# Pollock



## TrojanMan60563 (Jul 8, 2007)

Does anyone know how this fish adds up? Its real cheap at the store like $1.69 per pound....so I can stand to eat it twice a day without feeling like I am spending a fortune. I have been eating more fish lately to cut and its working great. I think its working better then chicken, and for being a NON fish eating person with the right seasonings I must admit taste better then chicken too!

So anyways I been eating a LOT of Tilapia, Salmon, and Orange Roughy.....but this Pollock fish is real appealing with the price.

If Pollock isn't a good choice what about the Tilapia?

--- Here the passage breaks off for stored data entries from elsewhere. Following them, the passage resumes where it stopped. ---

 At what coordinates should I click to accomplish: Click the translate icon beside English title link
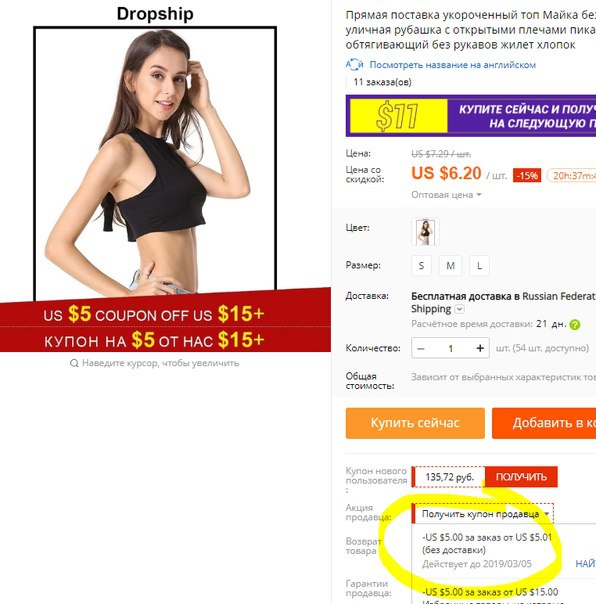pyautogui.click(x=354, y=65)
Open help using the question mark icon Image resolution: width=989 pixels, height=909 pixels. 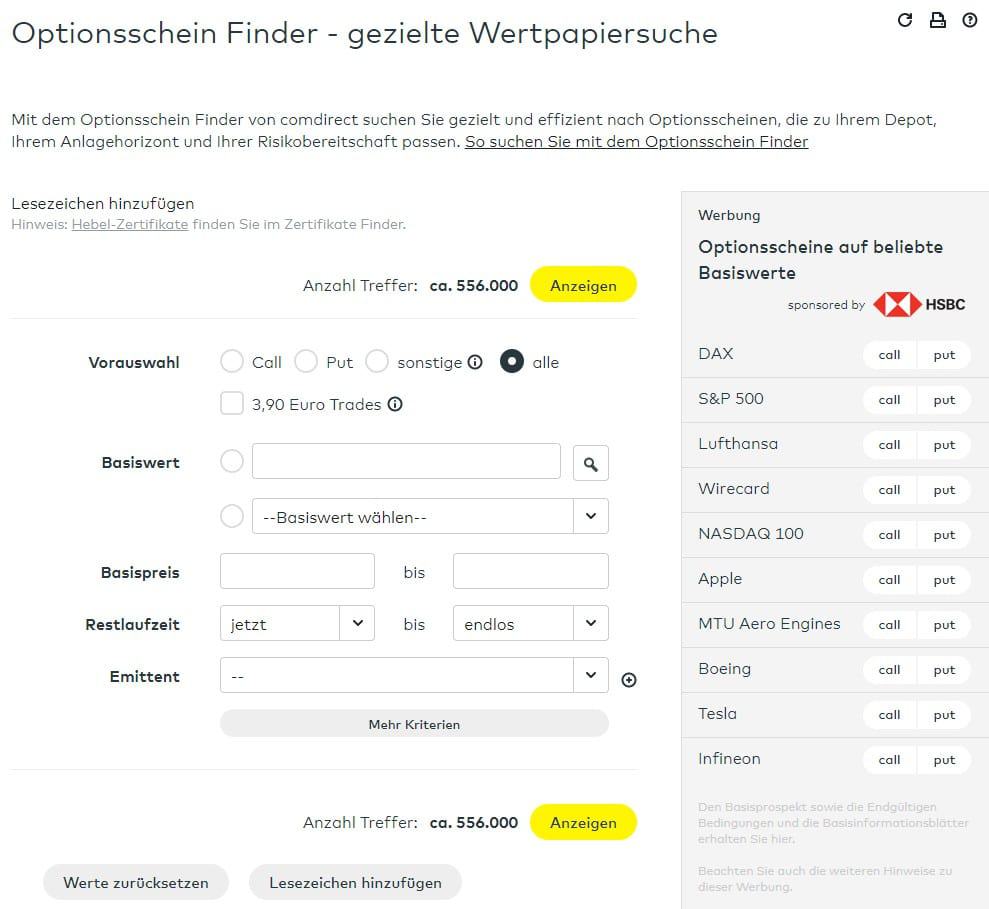point(969,19)
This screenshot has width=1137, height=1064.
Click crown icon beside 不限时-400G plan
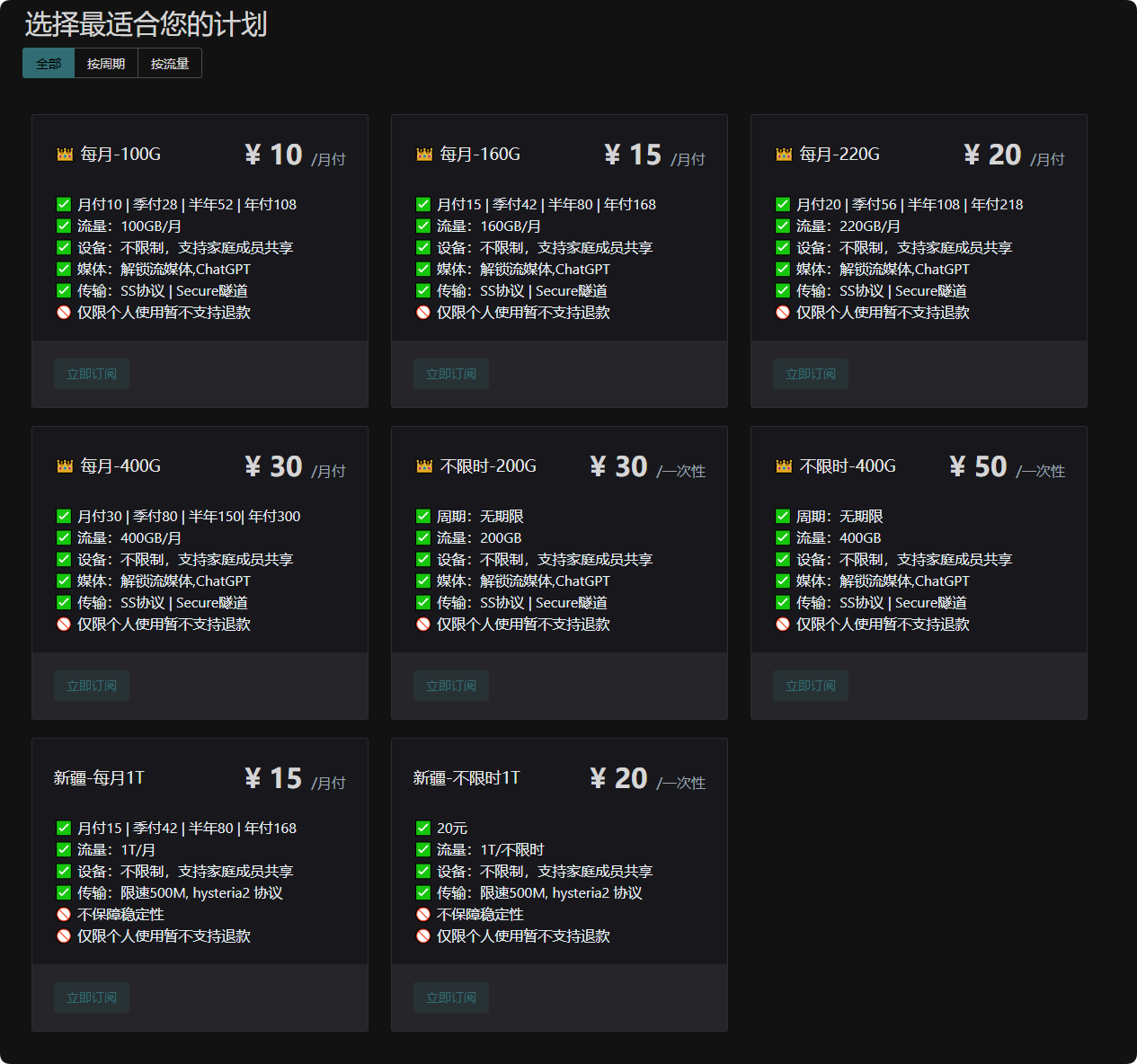(x=784, y=466)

That seems to taste good and is not that expense when compared to Salmon and Orange Roughy.


----------



## soxmuscle (Jul 8, 2007)

When I first read this thread, I thought you were having trouble with a Polish woman.


----------



## BoneCrusher (Jul 8, 2007)

How do you eat it?


----------



## TrojanMan60563 (Jul 8, 2007)

BoneCrusher said:


> How do you eat it?



I have been baking everything....pyrex dish with say 4 filets in it....I drizzle a little olive oil over it and then lightly season it with stuff....typically low sodium stuff...I go to a specialty seasonings store for my stuff....good stuff!

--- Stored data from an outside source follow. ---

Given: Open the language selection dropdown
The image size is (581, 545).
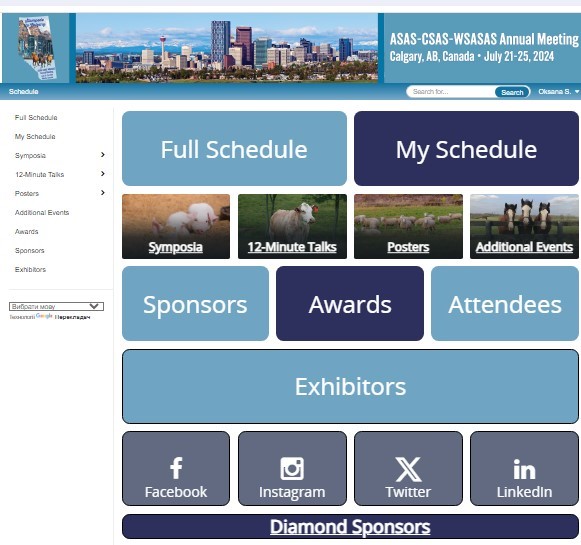Looking at the screenshot, I should coord(56,306).
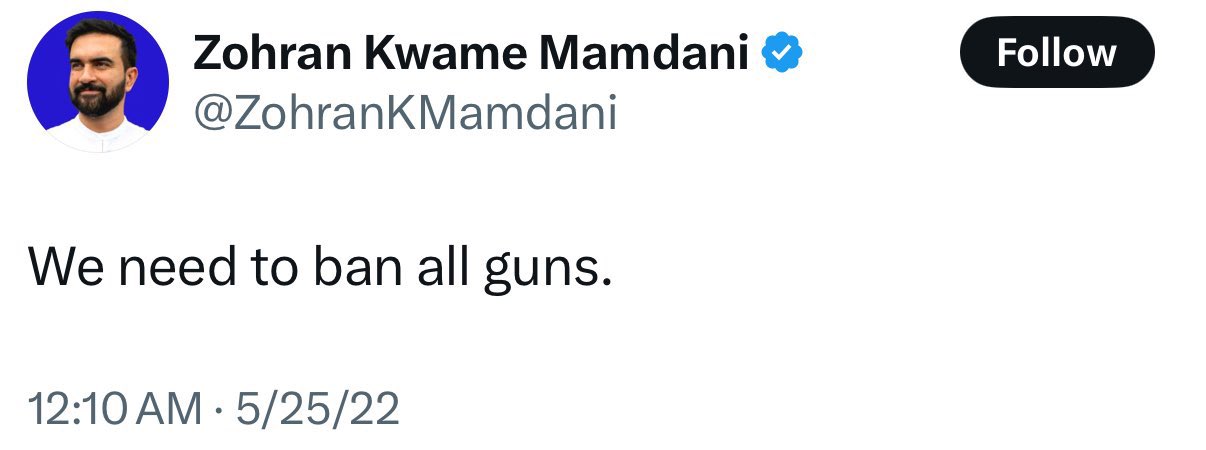The image size is (1206, 450).
Task: Click the display name Zohran Kwame Mamdani
Action: (x=471, y=53)
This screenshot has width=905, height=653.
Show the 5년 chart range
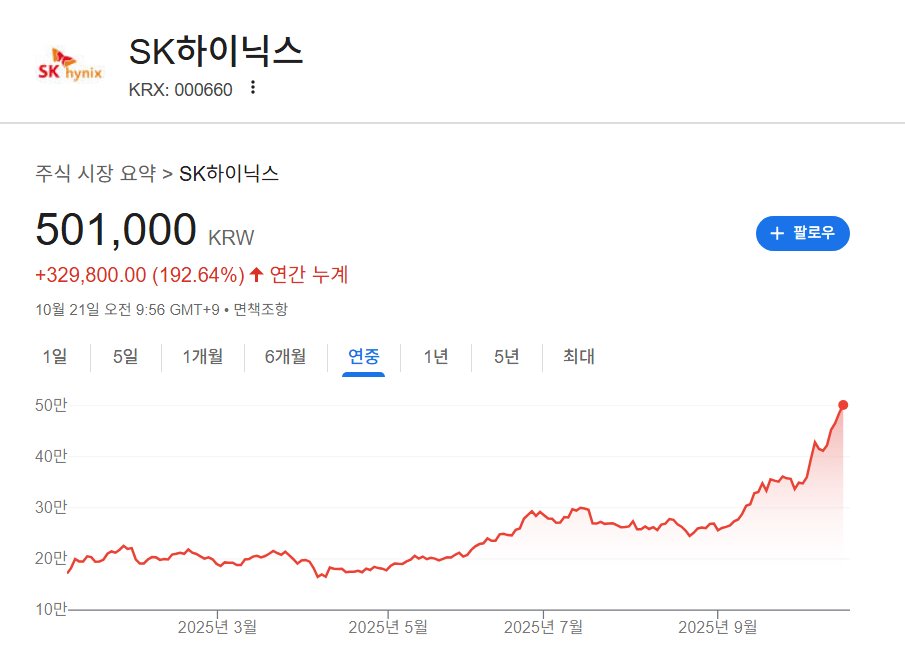[506, 356]
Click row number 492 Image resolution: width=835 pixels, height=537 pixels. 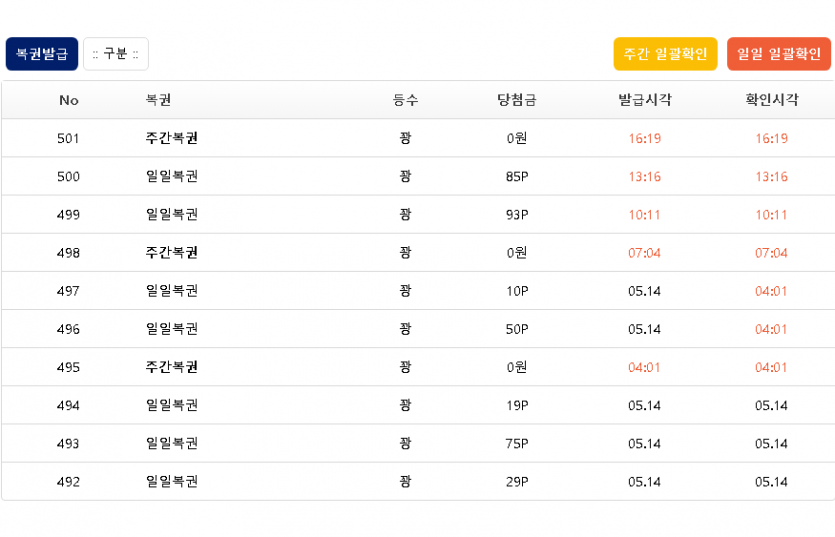pyautogui.click(x=68, y=481)
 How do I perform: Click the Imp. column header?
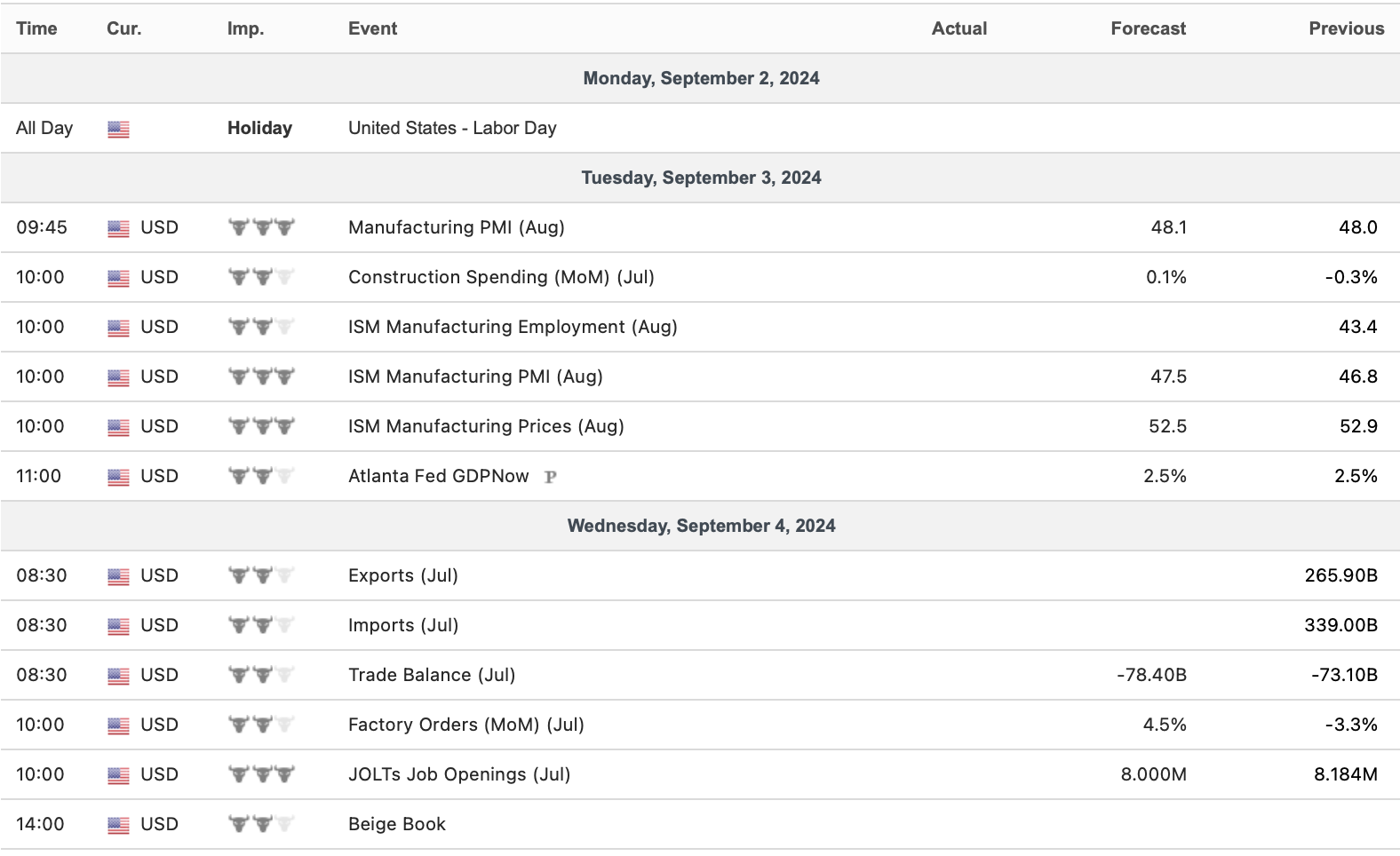(x=245, y=28)
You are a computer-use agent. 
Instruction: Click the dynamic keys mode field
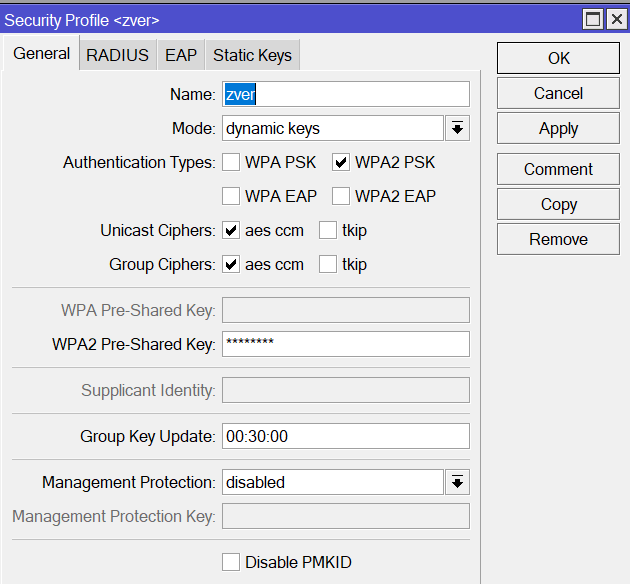tap(333, 129)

I have thought about grilling it, but its real easy and quick to bake with it....and I don't have to mess with the grill. (love to grill though) I do grill my salmon steaks. As for now the white fish like the Roughy, Pollock, and Tilapia I have been baking it.


----------



## BoneCrusher (Jul 8, 2007)

TrojanMan60563 said:


> I have been baking everything....pyrex dish with say 4 filets in it....I drizzle a little olive oil over it and then lightly season it with stuff....typically low sodium stuff...I go to a specialty seasonings store for my stuff....good stuff!
> 
> I have thought about grilling it, but its real easy and quick to bake with it....and I don't have to mess with the grill. (love to grill though) I do grill my salmon steaks. As for now the white fish like the Roughy, Pollock, and Tilapia I have been baking it.


Sounds tasty.  

Well I looked up Pollok cooked dry heat and here's what came up.  Just pay attention to the serving size and do the math.  Hope this helps.


----------



## TrojanMan60563 (Jul 9, 2007)

according to that site everything is high in cholesterol....even chicken....and every fish I eat....may as well start eating bacon again for breakfast.


----------



## tucker01 (Jul 9, 2007)

I wouldn't pay much attention to the cholesterol unless you have a reason to be.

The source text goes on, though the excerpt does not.